** Task directions **
Write out each line below exactly as it appears.

========

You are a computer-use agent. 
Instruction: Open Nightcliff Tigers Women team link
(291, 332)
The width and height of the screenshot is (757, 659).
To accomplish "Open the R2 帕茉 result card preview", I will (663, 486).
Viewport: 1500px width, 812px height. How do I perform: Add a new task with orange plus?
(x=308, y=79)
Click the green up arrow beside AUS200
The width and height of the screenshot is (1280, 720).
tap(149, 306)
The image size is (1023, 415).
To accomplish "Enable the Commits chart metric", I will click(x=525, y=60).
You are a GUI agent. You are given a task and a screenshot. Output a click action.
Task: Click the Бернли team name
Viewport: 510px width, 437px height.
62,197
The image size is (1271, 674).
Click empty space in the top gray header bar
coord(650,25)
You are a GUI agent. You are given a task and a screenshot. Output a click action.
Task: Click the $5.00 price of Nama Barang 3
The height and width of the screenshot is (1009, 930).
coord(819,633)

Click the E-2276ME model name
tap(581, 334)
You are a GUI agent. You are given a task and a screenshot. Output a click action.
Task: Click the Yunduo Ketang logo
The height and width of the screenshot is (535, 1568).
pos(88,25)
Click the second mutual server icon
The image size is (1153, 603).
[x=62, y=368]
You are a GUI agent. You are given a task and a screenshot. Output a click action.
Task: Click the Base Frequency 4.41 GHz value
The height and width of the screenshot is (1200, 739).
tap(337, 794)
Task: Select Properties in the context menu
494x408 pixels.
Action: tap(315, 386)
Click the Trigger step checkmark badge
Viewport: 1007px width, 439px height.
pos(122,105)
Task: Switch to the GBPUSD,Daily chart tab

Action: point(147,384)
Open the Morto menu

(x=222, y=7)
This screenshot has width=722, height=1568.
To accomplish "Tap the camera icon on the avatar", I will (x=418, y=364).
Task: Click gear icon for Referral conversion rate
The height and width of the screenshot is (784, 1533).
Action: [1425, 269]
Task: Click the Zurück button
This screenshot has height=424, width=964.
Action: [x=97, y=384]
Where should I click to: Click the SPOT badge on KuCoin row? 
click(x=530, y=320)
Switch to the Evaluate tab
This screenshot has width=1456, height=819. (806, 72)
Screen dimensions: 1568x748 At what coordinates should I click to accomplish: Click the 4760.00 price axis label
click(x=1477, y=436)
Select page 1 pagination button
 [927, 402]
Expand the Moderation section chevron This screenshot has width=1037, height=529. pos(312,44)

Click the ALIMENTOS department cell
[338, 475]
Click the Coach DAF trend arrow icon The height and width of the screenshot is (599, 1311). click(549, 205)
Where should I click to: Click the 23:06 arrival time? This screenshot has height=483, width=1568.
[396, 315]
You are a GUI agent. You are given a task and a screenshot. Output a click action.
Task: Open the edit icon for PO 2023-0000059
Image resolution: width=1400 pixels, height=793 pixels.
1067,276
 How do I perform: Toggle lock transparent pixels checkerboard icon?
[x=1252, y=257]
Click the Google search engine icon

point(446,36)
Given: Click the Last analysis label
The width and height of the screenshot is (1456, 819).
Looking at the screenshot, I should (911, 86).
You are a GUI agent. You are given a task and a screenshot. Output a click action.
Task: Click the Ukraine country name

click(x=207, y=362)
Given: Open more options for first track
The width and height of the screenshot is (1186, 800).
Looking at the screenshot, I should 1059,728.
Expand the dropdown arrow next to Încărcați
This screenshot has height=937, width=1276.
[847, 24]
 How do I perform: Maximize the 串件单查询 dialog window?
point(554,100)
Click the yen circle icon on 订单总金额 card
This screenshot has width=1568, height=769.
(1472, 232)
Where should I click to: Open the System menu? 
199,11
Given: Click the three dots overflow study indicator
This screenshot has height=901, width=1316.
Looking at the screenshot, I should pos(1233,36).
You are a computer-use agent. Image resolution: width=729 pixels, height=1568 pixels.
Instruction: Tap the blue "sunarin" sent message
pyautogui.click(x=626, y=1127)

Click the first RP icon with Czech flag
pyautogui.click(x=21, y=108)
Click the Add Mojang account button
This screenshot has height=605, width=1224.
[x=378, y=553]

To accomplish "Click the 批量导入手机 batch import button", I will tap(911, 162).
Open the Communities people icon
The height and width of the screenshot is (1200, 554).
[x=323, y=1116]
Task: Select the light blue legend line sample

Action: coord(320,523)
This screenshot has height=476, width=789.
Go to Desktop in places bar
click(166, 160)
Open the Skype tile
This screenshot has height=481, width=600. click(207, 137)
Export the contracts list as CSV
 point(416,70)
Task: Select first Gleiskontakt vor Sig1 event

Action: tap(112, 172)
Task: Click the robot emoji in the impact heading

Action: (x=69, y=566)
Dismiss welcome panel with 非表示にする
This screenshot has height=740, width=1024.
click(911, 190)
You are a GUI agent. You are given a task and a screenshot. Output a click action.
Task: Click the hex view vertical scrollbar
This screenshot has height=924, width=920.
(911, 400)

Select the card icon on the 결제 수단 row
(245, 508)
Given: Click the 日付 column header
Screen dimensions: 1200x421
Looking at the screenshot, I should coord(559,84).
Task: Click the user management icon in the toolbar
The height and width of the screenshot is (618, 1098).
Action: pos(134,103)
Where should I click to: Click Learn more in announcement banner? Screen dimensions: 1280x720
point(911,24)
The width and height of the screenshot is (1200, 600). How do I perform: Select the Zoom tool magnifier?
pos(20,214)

========

** Solved exercise **
You are a computer-use agent. 
Instruction: Open Nightcliff Tigers Women team link
(291, 332)
The width and height of the screenshot is (757, 659).
To accomplish "Open the R2 帕茉 result card preview", I will (663, 486).
Viewport: 1500px width, 812px height. How do I perform: Add a new task with orange plus?
(x=308, y=79)
Click the green up arrow beside AUS200
The width and height of the screenshot is (1280, 720).
tap(149, 306)
The image size is (1023, 415).
To accomplish "Enable the Commits chart metric", I will click(x=525, y=60).
You are a GUI agent. You are given a task and a screenshot. Output a click action.
Task: Click the Бернли team name
Viewport: 510px width, 437px height.
62,197
The image size is (1271, 674).
Click empty space in the top gray header bar
coord(650,25)
You are a GUI agent. You are given a task and a screenshot. Output a click action.
Task: Click the $5.00 price of Nama Barang 3
The height and width of the screenshot is (1009, 930).
coord(819,633)

Click the E-2276ME model name
tap(581, 334)
You are a GUI agent. You are given a task and a screenshot. Output a click action.
Task: Click the Yunduo Ketang logo
The height and width of the screenshot is (535, 1568).
pos(88,25)
Click the second mutual server icon
The image size is (1153, 603).
[x=62, y=368]
You are a GUI agent. You are given a task and a screenshot. Output a click action.
Task: Click the Base Frequency 4.41 GHz value
The height and width of the screenshot is (1200, 739).
tap(337, 794)
Task: Select Properties in the context menu
494x408 pixels.
Action: tap(315, 386)
Click the Trigger step checkmark badge
Viewport: 1007px width, 439px height.
pos(122,105)
Task: Switch to the GBPUSD,Daily chart tab

Action: point(147,384)
Open the Morto menu

(x=222, y=7)
This screenshot has width=722, height=1568.
To accomplish "Tap the camera icon on the avatar", I will (x=418, y=364).
Task: Click gear icon for Referral conversion rate
The height and width of the screenshot is (784, 1533).
Action: [1425, 269]
Task: Click the Zurück button
This screenshot has height=424, width=964.
Action: [x=97, y=384]
Where should I click to: Click the SPOT badge on KuCoin row? 
click(x=530, y=320)
Switch to the Evaluate tab
This screenshot has width=1456, height=819. (806, 72)
Screen dimensions: 1568x748 At what coordinates should I click to accomplish: Click the 4760.00 price axis label
click(x=1477, y=436)
Select page 1 pagination button
 [927, 402]
Expand the Moderation section chevron This screenshot has width=1037, height=529. pos(312,44)

Click the ALIMENTOS department cell
[338, 475]
Click the Coach DAF trend arrow icon The height and width of the screenshot is (599, 1311). click(549, 205)
Where should I click to: Click the 23:06 arrival time? This screenshot has height=483, width=1568.
[396, 315]
You are a GUI agent. You are given a task and a screenshot. Output a click action.
Task: Open the edit icon for PO 2023-0000059
Image resolution: width=1400 pixels, height=793 pixels.
1067,276
 How do I perform: Toggle lock transparent pixels checkerboard icon?
[x=1252, y=257]
Click the Google search engine icon

point(446,36)
Given: Click the Last analysis label
The width and height of the screenshot is (1456, 819).
Looking at the screenshot, I should (911, 86).
You are a GUI agent. You are given a task and a screenshot. Output a click action.
Task: Click the Ukraine country name

click(x=207, y=362)
Given: Open more options for first track
The width and height of the screenshot is (1186, 800).
Looking at the screenshot, I should 1059,728.
Expand the dropdown arrow next to Încărcați
This screenshot has height=937, width=1276.
[847, 24]
 How do I perform: Maximize the 串件单查询 dialog window?
point(554,100)
Click the yen circle icon on 订单总金额 card
This screenshot has width=1568, height=769.
(1472, 232)
Where should I click to: Open the System menu? 
199,11
Given: Click the three dots overflow study indicator
This screenshot has height=901, width=1316.
Looking at the screenshot, I should pos(1233,36).
You are a computer-use agent. Image resolution: width=729 pixels, height=1568 pixels.
Instruction: Tap the blue "sunarin" sent message
pyautogui.click(x=626, y=1127)

Click the first RP icon with Czech flag
pyautogui.click(x=21, y=108)
Click the Add Mojang account button
This screenshot has height=605, width=1224.
[x=378, y=553]

To accomplish "Click the 批量导入手机 batch import button", I will tap(911, 162).
Open the Communities people icon
The height and width of the screenshot is (1200, 554).
[x=323, y=1116]
Task: Select the light blue legend line sample

Action: coord(320,523)
This screenshot has height=476, width=789.
Go to Desktop in places bar
click(166, 160)
Open the Skype tile
This screenshot has height=481, width=600. click(207, 137)
Export the contracts list as CSV
 point(416,70)
Task: Select first Gleiskontakt vor Sig1 event

Action: tap(112, 172)
Task: Click the robot emoji in the impact heading

Action: (x=69, y=566)
Dismiss welcome panel with 非表示にする
This screenshot has height=740, width=1024.
click(911, 190)
You are a GUI agent. You are given a task and a screenshot. Output a click action.
Task: Click the hex view vertical scrollbar
This screenshot has height=924, width=920.
(911, 400)

Select the card icon on the 결제 수단 row
(245, 508)
Given: Click the 日付 column header
Screen dimensions: 1200x421
Looking at the screenshot, I should coord(559,84).
Task: Click the user management icon in the toolbar
The height and width of the screenshot is (618, 1098).
Action: pos(134,103)
Where should I click to: Click Learn more in announcement banner? Screen dimensions: 1280x720
point(911,24)
The width and height of the screenshot is (1200, 600). How do I perform: Select the Zoom tool magnifier?
pos(20,214)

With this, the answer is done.